Appropriate patient selection for sunitinib involves confirming the specific regulatory‑approved indication, prior therapy history, and comprehensive assessment of organ function. Baseline and periodic monitoring of liver enzymes, blood pressure, hematologic parameters, and signs of bleeding can help identify emerging toxicities. Patients should be counselled on recognizing symptoms of severe side effects such as persistent diarrhea, severe mucositis, or unexplained bruising. Administer sunitinib with or without food at the same time each day, and adhere to recommended dose modification strategies for toxicity management. Close coordination with multidisciplinary oncology care teams ensures timely dose adjustments, supportive care, and assessment of treatment response.

FAQs

What is sunitinib?
Sunitinib is an oral multi‑targeted tyrosine kinase inhibitor that impedes cancer cell growth and tumor angiogenesis by blocking multiple signaling pathways.
How is sunitinib administered?
Sunitinib is taken orally in capsule form, usually at 50 milligrams daily on a four‑weeks‑on, two‑weeks‑off schedule for most indications.
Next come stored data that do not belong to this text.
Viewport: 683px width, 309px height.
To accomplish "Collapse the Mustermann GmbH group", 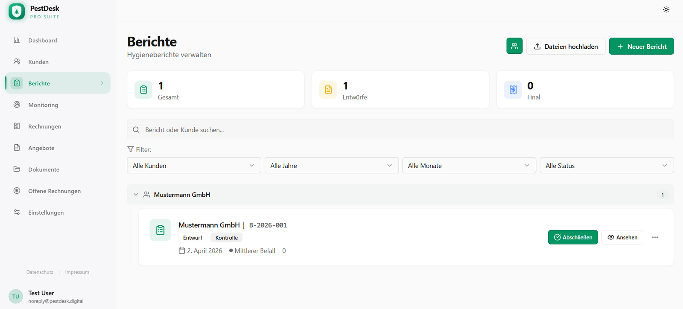I will 136,195.
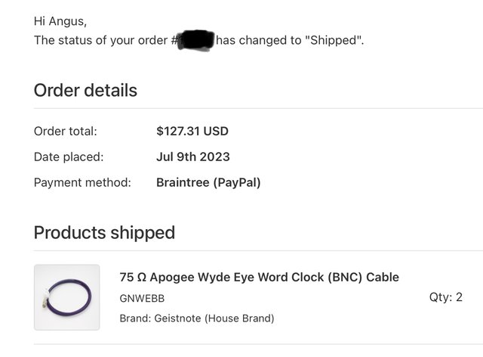The image size is (483, 357).
Task: Click the Date placed: label
Action: [69, 157]
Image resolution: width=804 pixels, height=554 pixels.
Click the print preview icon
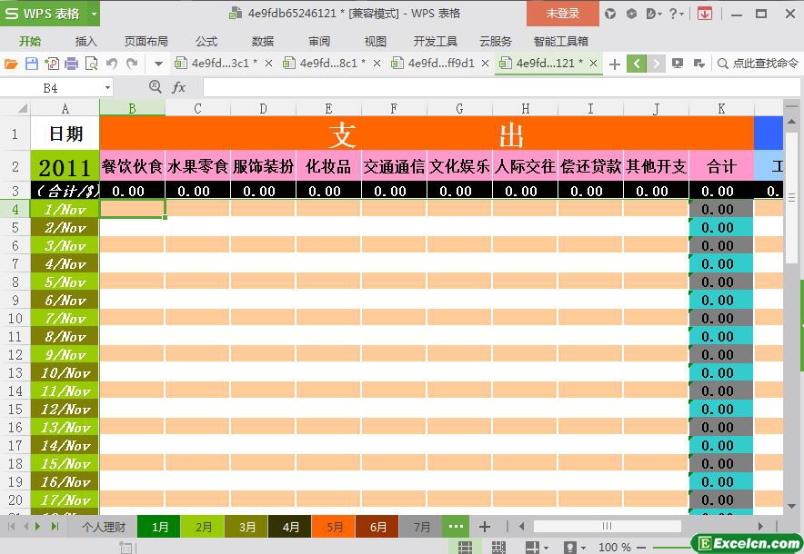91,64
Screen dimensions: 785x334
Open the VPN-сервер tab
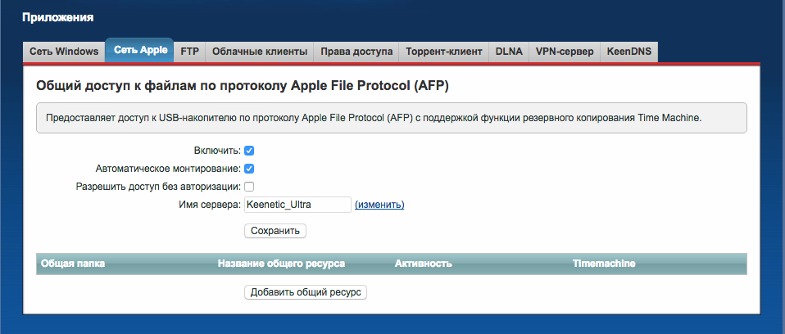click(x=565, y=52)
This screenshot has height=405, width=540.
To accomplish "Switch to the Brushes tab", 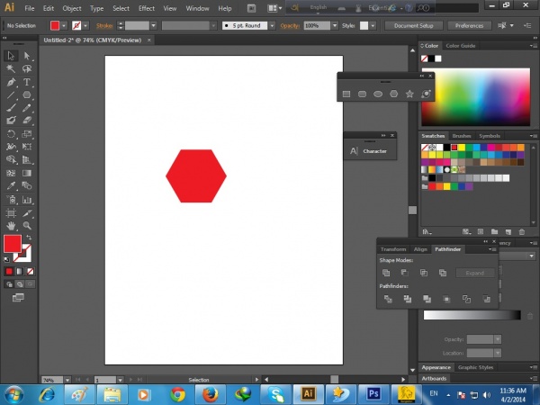I will 461,135.
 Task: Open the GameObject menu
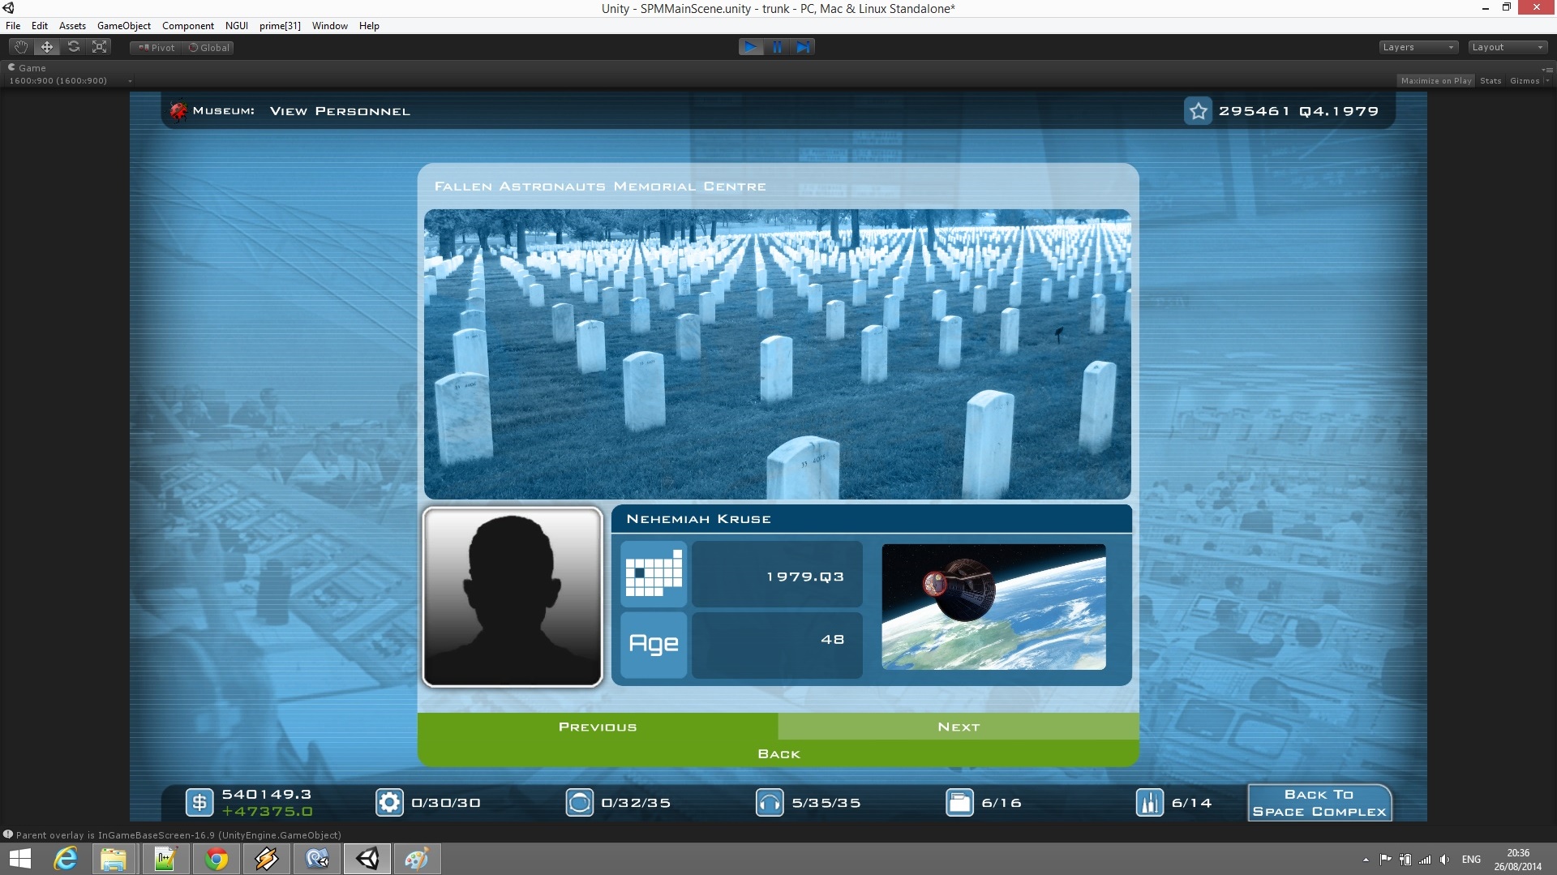click(x=123, y=26)
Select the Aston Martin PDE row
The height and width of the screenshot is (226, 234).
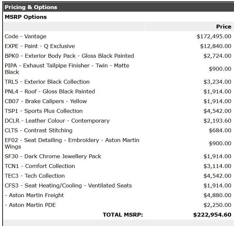30,205
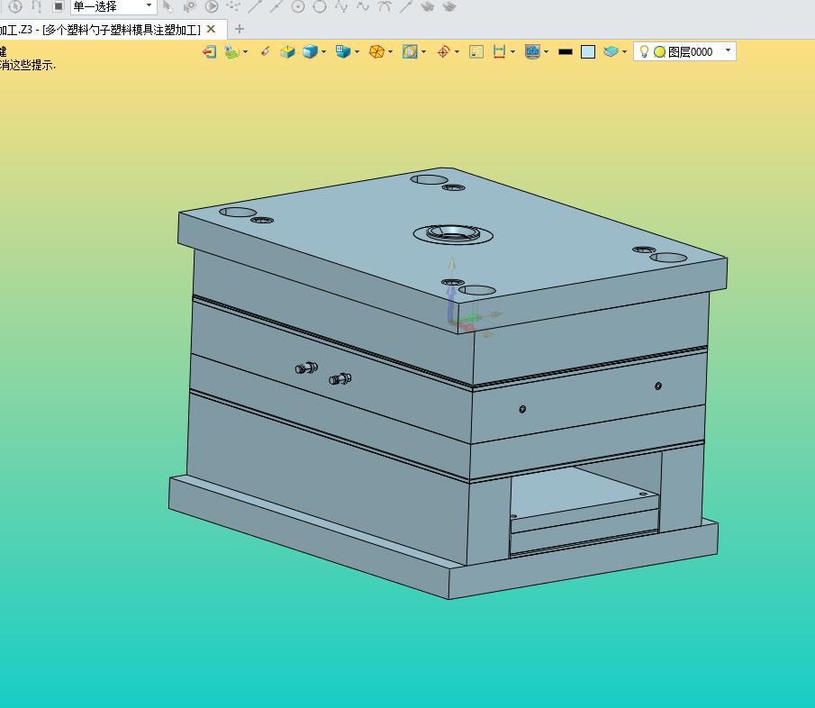Click the play button in top toolbar
The width and height of the screenshot is (815, 708).
[x=212, y=6]
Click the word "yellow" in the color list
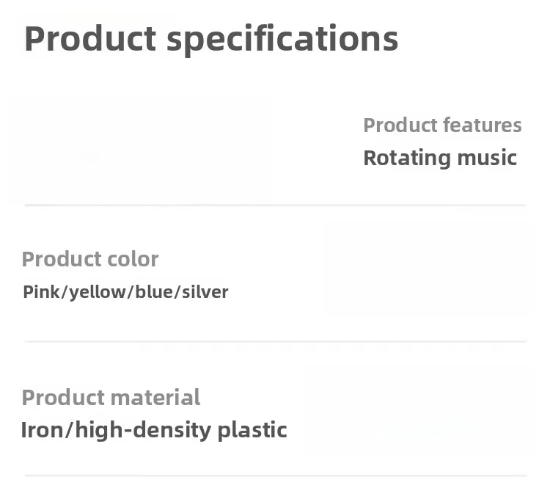Viewport: 550px width, 477px height. [98, 292]
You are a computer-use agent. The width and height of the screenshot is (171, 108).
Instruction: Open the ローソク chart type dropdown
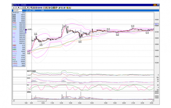tap(16, 8)
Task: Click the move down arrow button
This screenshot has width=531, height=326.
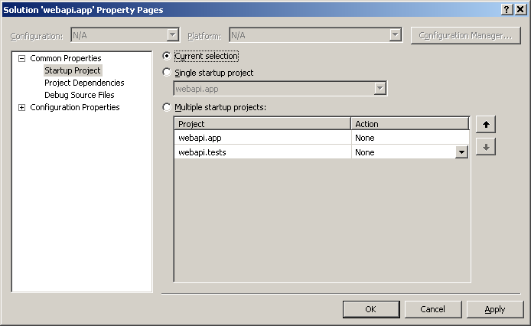Action: point(486,147)
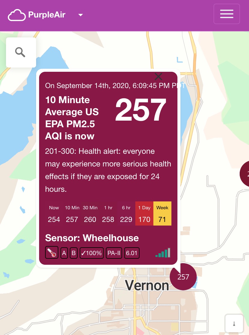
Task: Click the PurpleAir cloud logo
Action: click(17, 15)
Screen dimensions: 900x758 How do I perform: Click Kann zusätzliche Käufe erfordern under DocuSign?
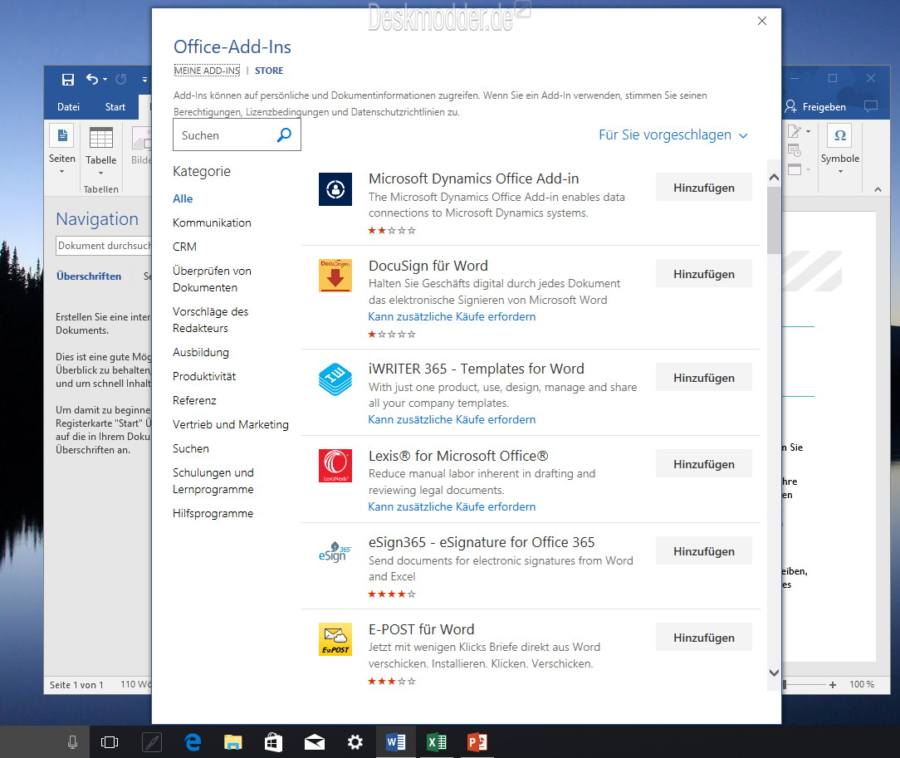(452, 317)
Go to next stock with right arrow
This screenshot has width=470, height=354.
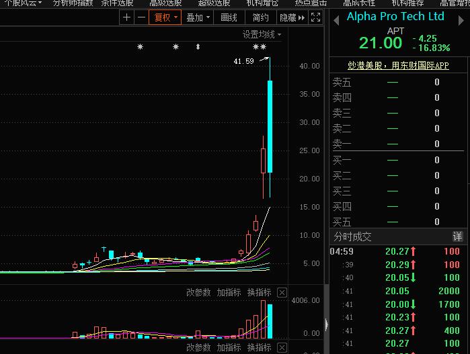tap(461, 20)
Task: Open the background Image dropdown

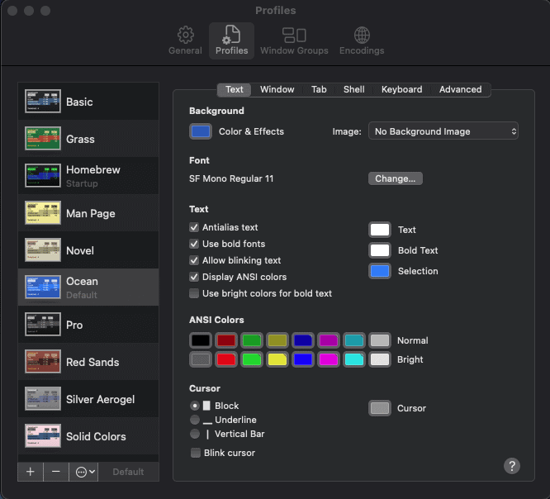Action: [443, 131]
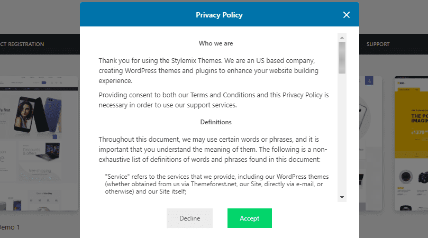Click the "Definitions" heading
Viewport: 428px width, 238px height.
pyautogui.click(x=216, y=122)
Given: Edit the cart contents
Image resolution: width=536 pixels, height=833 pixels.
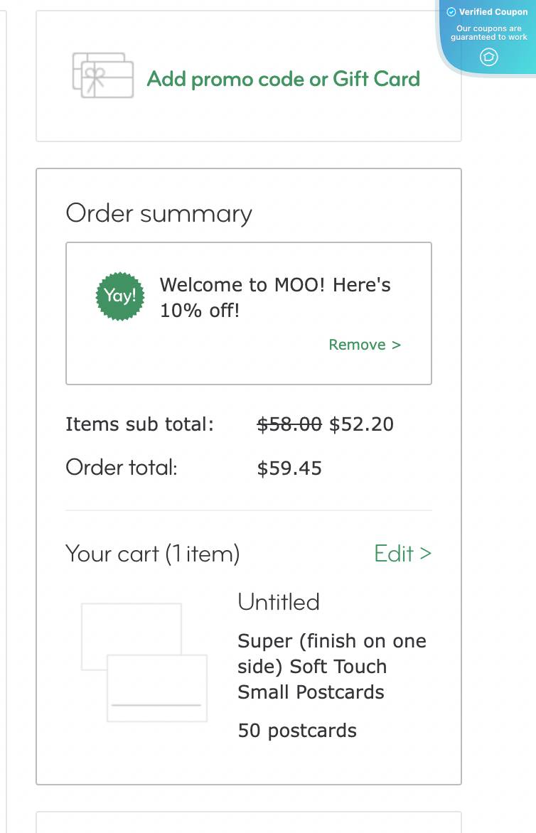Looking at the screenshot, I should pos(402,554).
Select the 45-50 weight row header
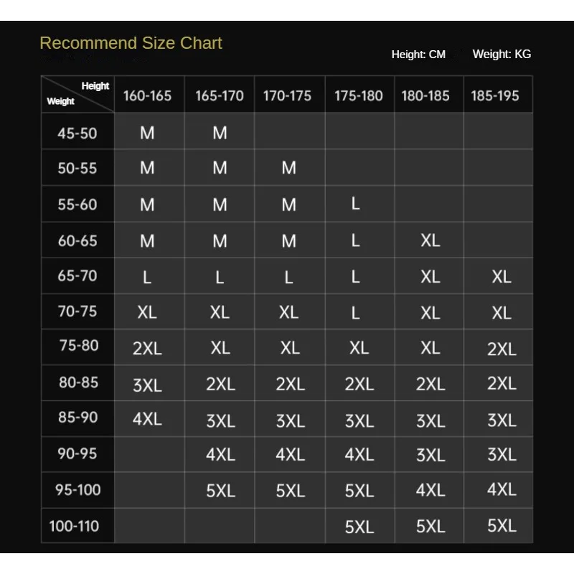 coord(77,133)

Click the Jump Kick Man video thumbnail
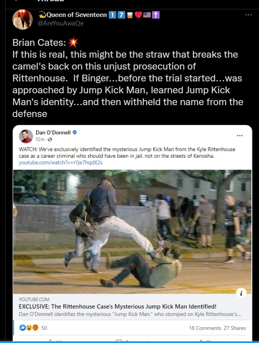(x=132, y=231)
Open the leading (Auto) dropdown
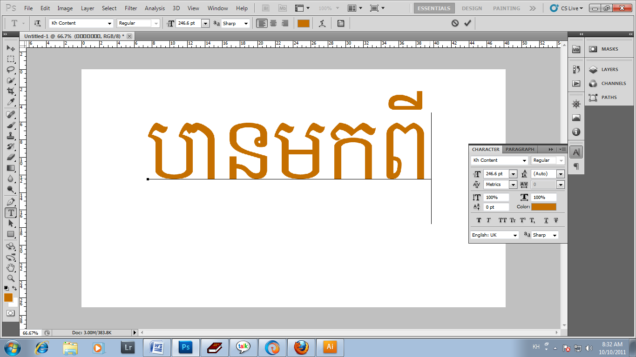This screenshot has width=636, height=357. (560, 174)
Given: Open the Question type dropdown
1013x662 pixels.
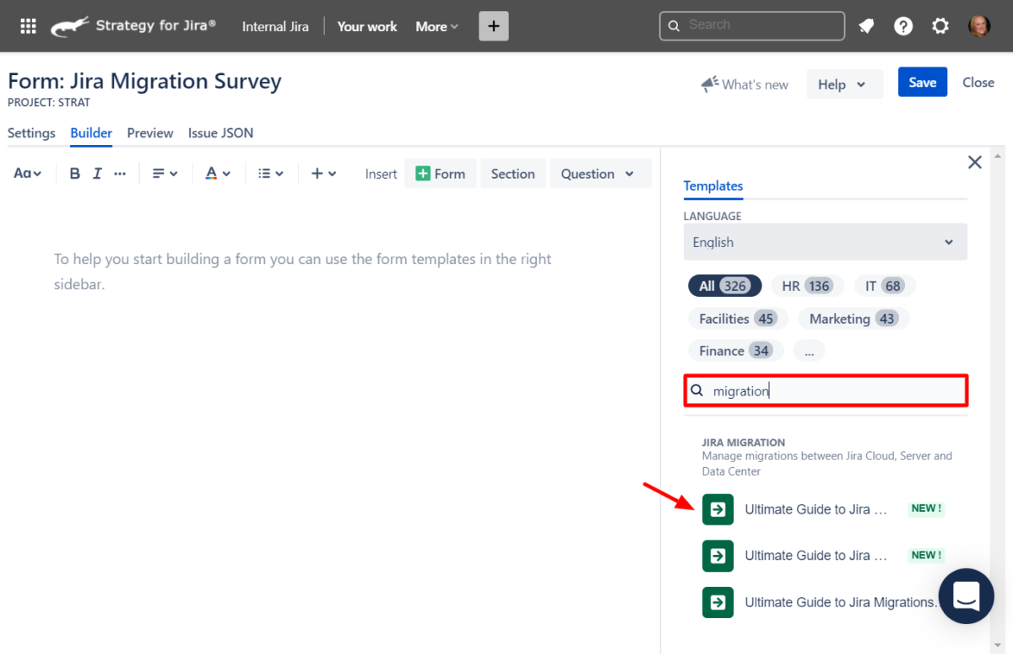Looking at the screenshot, I should (600, 173).
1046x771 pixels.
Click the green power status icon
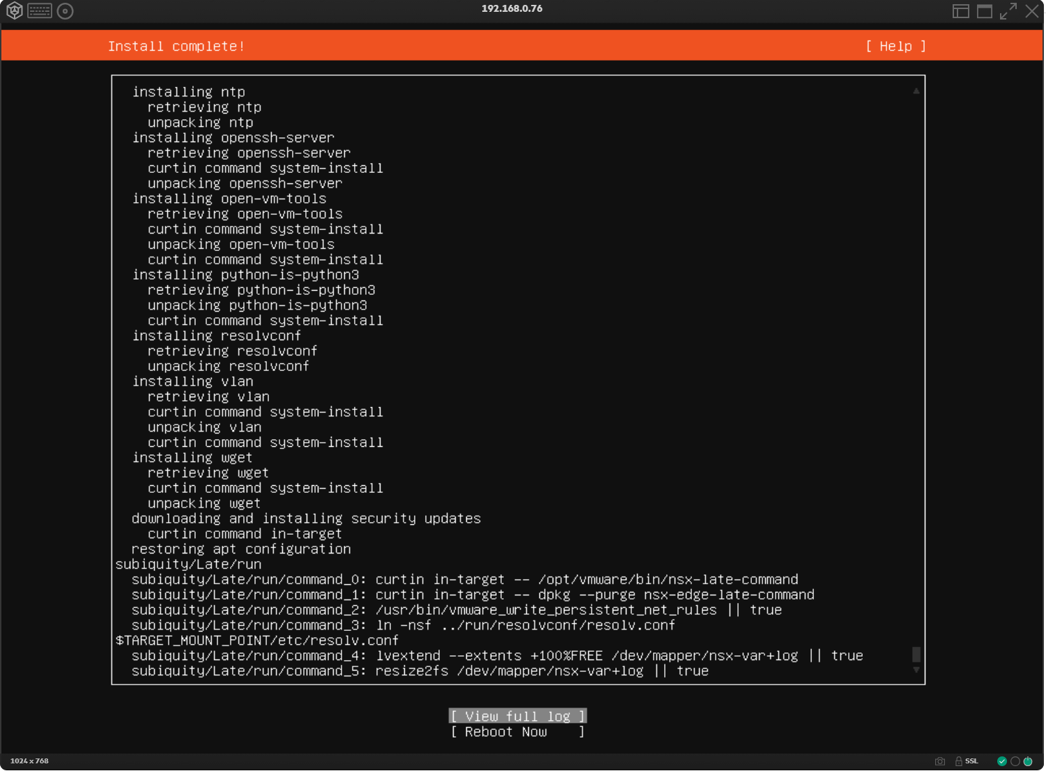pos(1028,761)
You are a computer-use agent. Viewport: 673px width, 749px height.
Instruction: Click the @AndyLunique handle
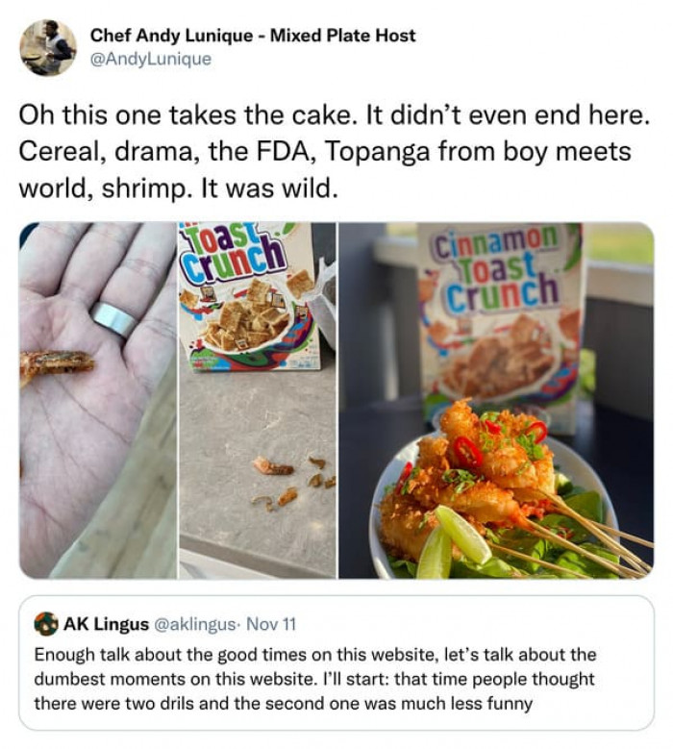click(x=151, y=59)
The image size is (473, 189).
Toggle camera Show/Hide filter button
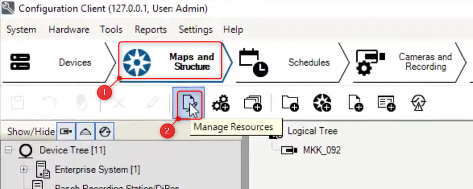(x=66, y=131)
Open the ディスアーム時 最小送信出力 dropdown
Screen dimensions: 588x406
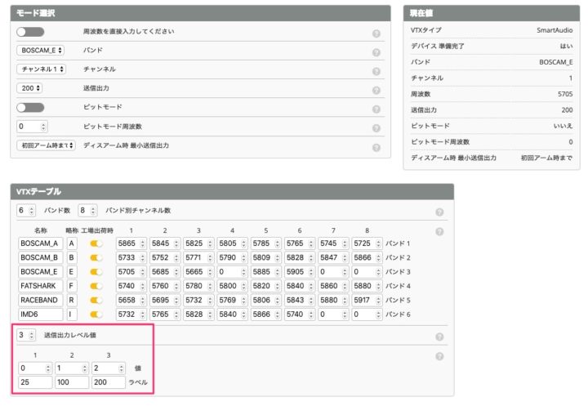click(46, 145)
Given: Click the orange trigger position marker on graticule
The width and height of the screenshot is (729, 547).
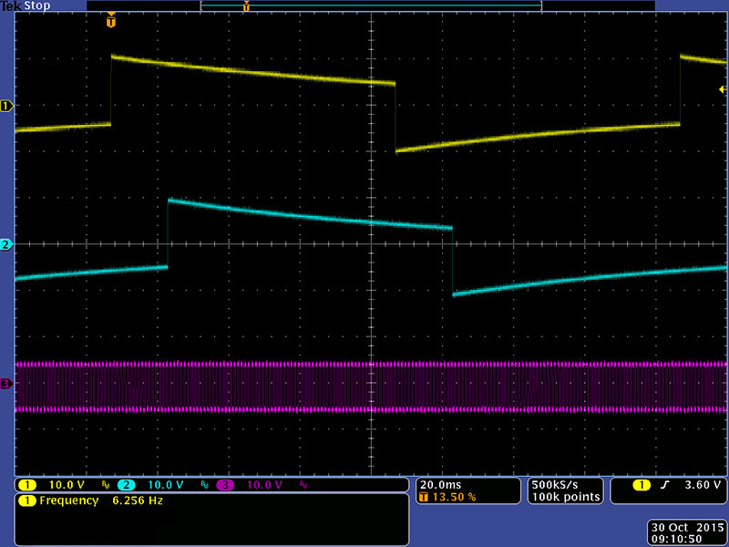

What conditions is sunitinib used for?
Sunitinib is used to treat advanced renal cell carcinoma, gastrointestinal stromal tumors resistant to imatinib, pancreatic neuroendocrine tumors, and as adjuvant therapy for high‑risk renal cell carcinoma post‑nephrectomy.
What are common side effects?
Common side effects include fatigue, diarrhea, nausea, hand‑foot skin reaction, hypertension, and decreased appetite.
What serious risks should be monitored?
Serious risks include severe liver toxicity, cardiovascular events, severe hemorrhage, gastrointestinal perforation, and tumor lysis syndrome.
How long is treatment continued?
Treatment is continued according to clinical response and tolerability, typically until disease progression or unacceptable toxicity.
What monitoring is required during treatment?
Monitoring includes frequent liver function tests, complete blood counts, blood pressure measurements, and assessment for signs of severe toxicities.